Queda cada vez más claro que el intento de golpe de Estado en Brasil no tuvo nada de espontáneo. Jair Bolsonaro dejó un partido militar activo e incapaz de asumir la derrota electoral, cuya primera línea deberá rendir cuentas ante la Justicia. A juzgar por la reacción oficial, el preisdente Lula parece tener clarísima esa dimensión del problema. 

Sin embargo, al ver repetidamente las imágenes de las hordas verdeamarelhas tomar por asalto los principales edificios públicos del país, también es evidente que se trata de una derecha antidemocrática con fuerte arraigo en la sociedad. Esto es lo -relativamente, porque ya se vio en las elecciones presidenciales- novedoso. Entonces, la pregunta surge inevitablemente: ¿cómo ocurrió? ¿de dónde salieron? ¿qué les pasa? ¿qué piensan? Y, más importante aún, ¿podría ocurrir acá? Porque no se trata de una derecha antidemocrática a secas. 

Es cierto que las redes sociales facilitan el contacto, el agrupamiento y la organización de personajes que siempre existieron pero que en la era analógica permanecían mansamente aislados. Pero esa es apenas una de las funciones que cumplen. Parte del problema consiste en considerarlas como una amplificación o continuidad de los medios masivos, cuando en realidad su funcionamiento implica una ruptura absoluta.
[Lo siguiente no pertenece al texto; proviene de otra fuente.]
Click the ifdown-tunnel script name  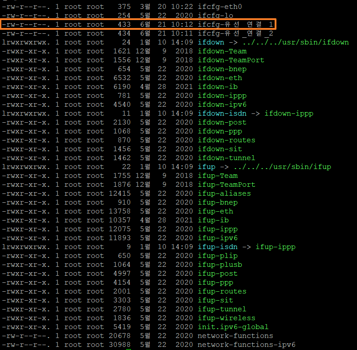(227, 158)
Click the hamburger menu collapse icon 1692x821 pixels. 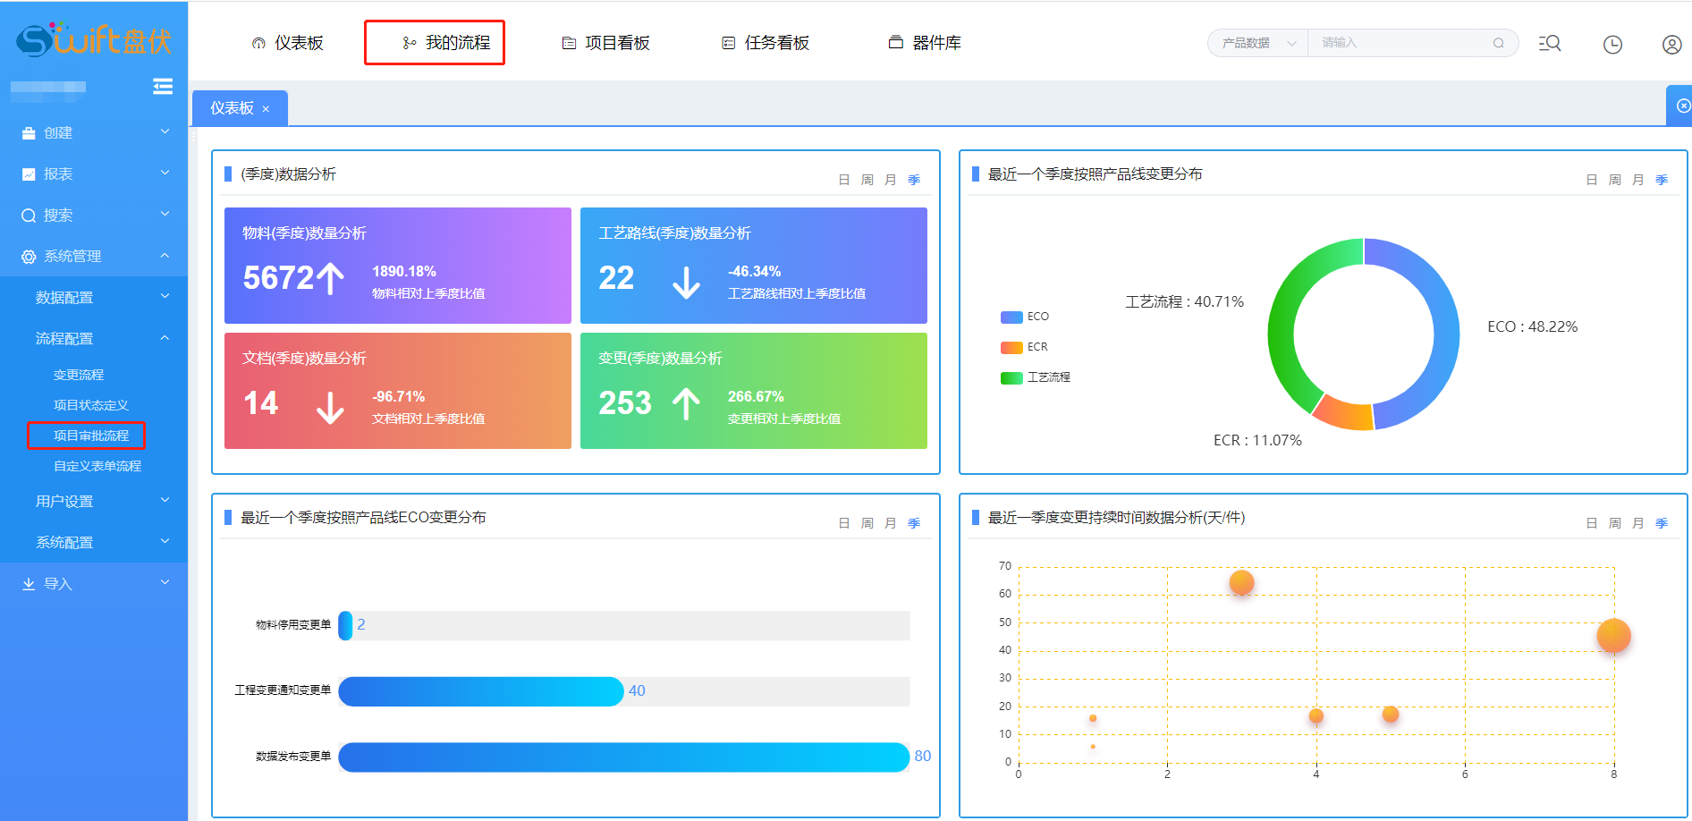pos(163,86)
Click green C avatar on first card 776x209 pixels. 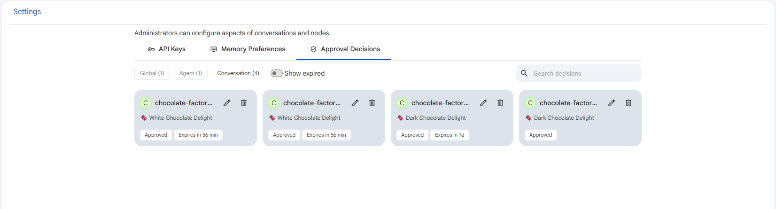(146, 103)
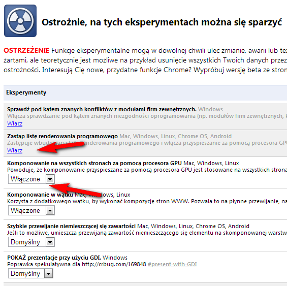
Task: Click the Komponowanie w wątku experiment title
Action: (x=40, y=195)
Los diarios, la radio y la propia televisión nacieron bajo un principio moderno: expandir el ágora, llevar la cosa pública, la discusión relevante, a todos los confines. Así nació la opinión pública. Nos apropiábamos, cada uno desde su posición y marco interpretativo, de aquello que ocurría y los medios nos acercaban y discutíamos acerca de ello en nuestra esfera privada. Intercambiábamos, dialogabamos, etc. Esto es lo que terminó y, con su fin, nos deposita en una nueva era. Hasta que no lo comprendamos, estarán amenazadas la democracia y la convivencia.

Hoy el consumo informativo también está intermediado por redes, que se rigen por algoritmos, que nos crean burbujas a la medida de nuestros deseos. No hay dos timelines ni dos feed iguales. Basados en nuestro comportamiento pasado, en nuestro historial de navegación, intentan controlar o predecir el futuro. Nos hablan al oído. Ya no segmentan ni customizan: personalizan. Nos crean realidades a medida. Y es en ese ámbito, privado y no público, donde se forma la opinión. Ya no hay terreno ni temario común de manera excluyente. 

Al ser privado, es un ámbito carente de los mínimos filtros, donde todo vale para despertar pasiones e instintos. El propio algoritmo fomenta el encuentro de los parecidos o iguales y los potencia. Más allá de los incentivos que hayan recibido o les hayan prometido, la mayoría de los que participaron del intento de golpe (no los jefes, claro) deben estar convencidos de que realizaron un acto patriótico, porque su país está en peligro. Para ellos, eso es Lula y “la amenaza comunista”.

Y así la opinión privada se expresa, o directamente irrumpe, en la esfera pública, con toda su carga emocional, para descalificar, amenazar o directamente violentar a aquellos elementos de la realidad que no coinciden con el régimen de verdad de su comunidad de sentido -o burbuja, pecera, cajita feliz, etc.-. Quien más lo ha analizado y mejor lo explica es el filósofo coreano Byun Chul Han. Su libro “Infocracia” es invalorable a la hora de entender comportamientos políticos desde 2016 en adelante.

Otro ejercicio interesante es observar, en sus intercambios, como califican a los petistas: necios, ignorantes, manipulados. Cualquier similitud con lo que ocurre del otro lado de la grieta no es casualidad sino fragmentación y polarización extremas.

¿Cómo se llega a copar el Planalto, el Capitolio o a quemar barbijos? Se llega de manera absolutamente lógica y natural, si nos hablaron al oído, de manera persistente, directa, invisible, al respecto, día a día durante años. ¿Puede ocurrir en la Argentina? Las tecnologías y sus usos son globales, pero cada sociedad tiene sus propias características y anticuerpos, que la hacen única e irrepetible. Sería aventurado afirmarlo, pero más aún negarlo. Una de las pocas certezas es que los proyectos democráticos y populares, sin abandonar los modos tradicionales de la comunicación pública, deben aprender a hablar al oído de los ciudadanos. Mientras no lo hagan, las derechas conservarán la ventaja.